Durante treinta y seis años personas de mi entorno y quienes leen mis obras han preguntado cómo llegué hasta aquí, qué secreto subyace detrás de una mujer que a los veintidós años decidió lanzarse a la aventura de la defensa de los derechos humanos y la libertad de expresión bajo la consigna de que se debe vivir desde la congruencia y, de ser necesario, pagar las consecuencias de semejante atrevimiento. Cualquier respuesta ha sido siempre una fácil huida para no profundizar en toda una vida de asombro y rabia, de inseguridad y fortaleza interna, de búsqueda, miedo, pasión y desconocimiento, habitada desde niña por una ansiedad vital que intenta comprender lo que a simple vista parece inescrutable.

El origen de la valentía de cualquier ser humano es inverificable, se sustenta en semillas de dolor, de amor, de inconformismo frente a la realidad a veces insoportable; simiente del pasado que retumba en una memoria colectiva que nos llama, aunque intentemos ignorarla. Es inspiración originada por la vida ejemplar de las personas a quienes admiramos en la juventud, es también el rescate de documentos que nos recuerdan cómo era esa vida, a qué olía la ciudad, el sabor de los guisos de la niñez, los miedos y las alegrías, crecer a destiempo, contar mientras se vive creyendo que se exorciza el presente sin comprender que se escribe para el futuro.

Me he negado a hablar del imaginario secreto de mi fuerza, porque no creo que exista. Los misterios no me pertenecen, ni siquiera la vida es mía, la única certeza que me habita desde la niñez es la del vacío y la muerte, tenerla de cerca, entender su presencia absoluta en nuestra vida. No hay nada desconocido en la muerte, todo lo ignoto e incomprensible se halla en el lado de la vida, en lo absurda e injusta que resulta para millones de personas, en la inmoral desigualdad que nos divide en castas, géneros y clases, en los azotes que enfrentamos al intentar develar un rumbo diferente que favorezca un sentido de humanidad más profundo. Intentamos desesperadamente erradicar las excusas y argumentos que sostienen la violencia como norma que regula nuestra vida en lo público y lo privado.

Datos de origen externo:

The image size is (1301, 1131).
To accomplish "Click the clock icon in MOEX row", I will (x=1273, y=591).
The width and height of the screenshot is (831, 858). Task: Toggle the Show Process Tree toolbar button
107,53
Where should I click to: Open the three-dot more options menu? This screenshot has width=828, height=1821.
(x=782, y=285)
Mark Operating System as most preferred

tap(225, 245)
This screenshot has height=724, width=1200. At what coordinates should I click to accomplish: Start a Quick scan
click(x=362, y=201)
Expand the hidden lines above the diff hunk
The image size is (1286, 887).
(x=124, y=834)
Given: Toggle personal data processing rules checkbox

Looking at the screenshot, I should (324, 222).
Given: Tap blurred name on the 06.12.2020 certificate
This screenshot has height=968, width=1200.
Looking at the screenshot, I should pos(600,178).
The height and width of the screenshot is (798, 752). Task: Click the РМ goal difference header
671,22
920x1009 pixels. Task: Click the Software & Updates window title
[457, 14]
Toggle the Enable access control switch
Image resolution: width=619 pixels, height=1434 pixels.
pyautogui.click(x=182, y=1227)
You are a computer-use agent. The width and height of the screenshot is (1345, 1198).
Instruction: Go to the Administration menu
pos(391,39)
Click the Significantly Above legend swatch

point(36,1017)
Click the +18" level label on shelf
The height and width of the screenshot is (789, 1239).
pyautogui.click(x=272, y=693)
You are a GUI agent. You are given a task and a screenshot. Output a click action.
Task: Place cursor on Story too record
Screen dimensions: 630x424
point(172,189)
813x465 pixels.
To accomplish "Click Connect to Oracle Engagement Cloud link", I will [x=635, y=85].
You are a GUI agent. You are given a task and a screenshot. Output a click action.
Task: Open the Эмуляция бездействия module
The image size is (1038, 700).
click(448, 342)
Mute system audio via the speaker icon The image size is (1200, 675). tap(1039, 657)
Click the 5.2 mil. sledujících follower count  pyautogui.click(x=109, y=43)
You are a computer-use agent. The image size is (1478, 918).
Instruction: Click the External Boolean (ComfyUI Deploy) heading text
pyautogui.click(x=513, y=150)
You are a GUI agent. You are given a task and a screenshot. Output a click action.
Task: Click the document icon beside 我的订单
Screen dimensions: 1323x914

He dicho incontables veces que lo mío no son el martirologio ni la bonhomía. Lo que me ha movido para dedicar mi vida a escribir, a convertirme en reportera de guerra en el mundo que atestigua la batalla contra las vidas y cuerpos de mujeres y niñas, enfrentar mafiosos y feminicidas, torturadores y corruptores, asesinos y criminales de cuello blanco, es en realidad el simple y claro sentido de justicia, el haber descubierto en la niñez que nadie debería preguntar si merece la vida que le ha tocado vivir o si alguien merecía una muerte violenta a manos de un tercero.

Este libro no tiene grandes pretensiones, son los fragmen-tos históricos de una vida bien vivida, los secretos de una chica rebelde, los amores de una feminista, sus discusiones, pérdidas, confesiones, serendipias y revelaciones. Es la historia de cómo llegó de vuelta a mis manos el otro pedazo de mi corazón para no morir de hastío.

Cuando mi madre me entregó la primera libreta en 1975 y me dijo “escribe lo que sientes”, sin saberlo iniciaba un viaje que ella quiso recorrer también, pues soñaba con ser escritora. Sus cartas aquí publicadas son un homenaje a ella, que ya muerta publica un retazo de su palabra que inexorablemente va atada a la mía.